Your task is to copy every line of the entries that holds the word "will".

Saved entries

★ ★ ★ ★

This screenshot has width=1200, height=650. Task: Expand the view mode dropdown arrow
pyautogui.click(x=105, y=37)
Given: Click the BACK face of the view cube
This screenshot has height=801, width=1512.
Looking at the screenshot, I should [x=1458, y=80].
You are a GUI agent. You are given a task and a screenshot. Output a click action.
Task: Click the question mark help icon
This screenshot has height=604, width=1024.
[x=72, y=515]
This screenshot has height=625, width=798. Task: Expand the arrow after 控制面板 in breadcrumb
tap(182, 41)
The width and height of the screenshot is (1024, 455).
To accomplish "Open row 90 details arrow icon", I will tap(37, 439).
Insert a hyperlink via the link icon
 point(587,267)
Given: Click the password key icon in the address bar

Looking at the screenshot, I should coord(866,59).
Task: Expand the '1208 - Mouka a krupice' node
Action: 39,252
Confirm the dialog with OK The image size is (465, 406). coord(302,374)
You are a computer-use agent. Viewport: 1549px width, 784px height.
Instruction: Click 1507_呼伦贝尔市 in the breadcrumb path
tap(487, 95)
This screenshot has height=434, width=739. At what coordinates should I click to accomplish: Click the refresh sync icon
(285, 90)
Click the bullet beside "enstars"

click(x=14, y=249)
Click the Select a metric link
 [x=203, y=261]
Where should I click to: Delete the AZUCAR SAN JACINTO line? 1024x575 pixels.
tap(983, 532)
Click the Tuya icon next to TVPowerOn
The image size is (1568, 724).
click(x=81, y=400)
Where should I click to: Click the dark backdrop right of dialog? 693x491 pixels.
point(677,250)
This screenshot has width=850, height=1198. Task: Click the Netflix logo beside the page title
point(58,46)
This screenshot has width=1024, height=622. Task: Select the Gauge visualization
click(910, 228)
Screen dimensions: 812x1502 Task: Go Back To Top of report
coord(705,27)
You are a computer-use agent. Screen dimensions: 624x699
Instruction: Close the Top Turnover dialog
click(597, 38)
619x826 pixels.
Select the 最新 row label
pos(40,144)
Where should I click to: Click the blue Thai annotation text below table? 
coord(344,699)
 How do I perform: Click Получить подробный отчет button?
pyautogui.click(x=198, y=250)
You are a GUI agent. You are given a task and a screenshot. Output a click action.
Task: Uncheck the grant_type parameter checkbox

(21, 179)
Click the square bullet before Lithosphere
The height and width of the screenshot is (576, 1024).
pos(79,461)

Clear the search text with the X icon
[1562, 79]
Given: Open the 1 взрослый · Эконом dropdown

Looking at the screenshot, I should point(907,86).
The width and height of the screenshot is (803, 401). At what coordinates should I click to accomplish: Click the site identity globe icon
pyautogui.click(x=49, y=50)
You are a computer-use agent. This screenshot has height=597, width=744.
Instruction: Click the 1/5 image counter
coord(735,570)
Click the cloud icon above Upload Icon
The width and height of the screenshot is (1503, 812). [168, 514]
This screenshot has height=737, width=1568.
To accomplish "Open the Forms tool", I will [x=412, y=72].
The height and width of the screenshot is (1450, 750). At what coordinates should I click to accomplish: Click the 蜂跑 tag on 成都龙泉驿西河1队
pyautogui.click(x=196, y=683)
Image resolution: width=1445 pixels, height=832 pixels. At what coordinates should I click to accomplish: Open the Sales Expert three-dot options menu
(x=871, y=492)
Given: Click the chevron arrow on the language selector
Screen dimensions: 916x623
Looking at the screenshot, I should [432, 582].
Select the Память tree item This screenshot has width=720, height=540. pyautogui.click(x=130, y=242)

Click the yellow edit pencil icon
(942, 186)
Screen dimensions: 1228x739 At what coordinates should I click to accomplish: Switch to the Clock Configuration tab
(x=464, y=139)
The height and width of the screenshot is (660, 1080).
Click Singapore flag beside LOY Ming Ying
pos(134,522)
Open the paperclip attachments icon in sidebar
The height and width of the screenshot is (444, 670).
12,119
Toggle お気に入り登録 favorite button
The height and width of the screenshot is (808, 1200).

★ ★ ★ ★

## Response box:
To accomplish "Open row 90 details arrow icon", I will tap(37, 439).
To accomplish "Open the Forms tool", I will [x=412, y=72].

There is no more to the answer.